▶ PROBLEM REQUIREMENTS
Copy all lines below containing "Điều".

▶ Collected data
********

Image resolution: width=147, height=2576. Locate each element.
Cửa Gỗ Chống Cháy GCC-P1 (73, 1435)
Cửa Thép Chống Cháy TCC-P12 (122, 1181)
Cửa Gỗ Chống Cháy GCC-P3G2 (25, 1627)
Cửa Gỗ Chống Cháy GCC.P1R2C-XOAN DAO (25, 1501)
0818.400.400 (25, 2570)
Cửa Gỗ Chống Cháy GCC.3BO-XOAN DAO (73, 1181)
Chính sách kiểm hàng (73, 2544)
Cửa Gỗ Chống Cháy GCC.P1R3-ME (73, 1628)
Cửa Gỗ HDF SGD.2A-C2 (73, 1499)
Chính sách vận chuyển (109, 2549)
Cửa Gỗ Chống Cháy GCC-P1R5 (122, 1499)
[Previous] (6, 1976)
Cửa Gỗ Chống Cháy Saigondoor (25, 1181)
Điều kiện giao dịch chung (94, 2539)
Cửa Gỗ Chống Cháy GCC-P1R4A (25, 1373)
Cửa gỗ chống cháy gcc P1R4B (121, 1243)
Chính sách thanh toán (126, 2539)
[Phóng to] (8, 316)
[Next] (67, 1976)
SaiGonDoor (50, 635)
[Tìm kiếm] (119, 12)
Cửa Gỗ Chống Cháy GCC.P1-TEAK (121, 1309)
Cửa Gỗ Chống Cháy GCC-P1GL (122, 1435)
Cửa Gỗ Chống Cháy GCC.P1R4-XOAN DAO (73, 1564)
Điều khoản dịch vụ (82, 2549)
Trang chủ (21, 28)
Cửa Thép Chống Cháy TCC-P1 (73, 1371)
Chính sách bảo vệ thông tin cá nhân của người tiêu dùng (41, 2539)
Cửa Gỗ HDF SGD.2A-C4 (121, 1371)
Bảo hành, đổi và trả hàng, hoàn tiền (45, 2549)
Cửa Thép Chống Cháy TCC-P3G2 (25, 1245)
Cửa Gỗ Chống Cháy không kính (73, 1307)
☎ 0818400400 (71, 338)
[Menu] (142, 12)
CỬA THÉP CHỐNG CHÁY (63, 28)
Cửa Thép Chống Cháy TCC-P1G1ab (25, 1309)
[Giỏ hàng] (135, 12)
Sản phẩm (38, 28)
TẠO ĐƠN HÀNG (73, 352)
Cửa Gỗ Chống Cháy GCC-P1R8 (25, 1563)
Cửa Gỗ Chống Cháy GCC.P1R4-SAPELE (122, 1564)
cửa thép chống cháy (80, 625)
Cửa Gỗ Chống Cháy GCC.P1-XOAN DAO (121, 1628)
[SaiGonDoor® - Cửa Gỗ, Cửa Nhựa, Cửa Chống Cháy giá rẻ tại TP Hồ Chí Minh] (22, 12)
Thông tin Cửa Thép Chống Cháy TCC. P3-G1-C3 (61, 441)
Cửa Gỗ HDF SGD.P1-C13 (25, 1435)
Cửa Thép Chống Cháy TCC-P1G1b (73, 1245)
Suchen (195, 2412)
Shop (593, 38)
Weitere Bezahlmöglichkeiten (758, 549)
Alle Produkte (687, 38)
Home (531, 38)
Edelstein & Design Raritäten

********

▶ RESPONSE TO THE EXERCISE
Điều kiện giao dịch chung (94, 2539)
Điều khoản dịch vụ (82, 2549)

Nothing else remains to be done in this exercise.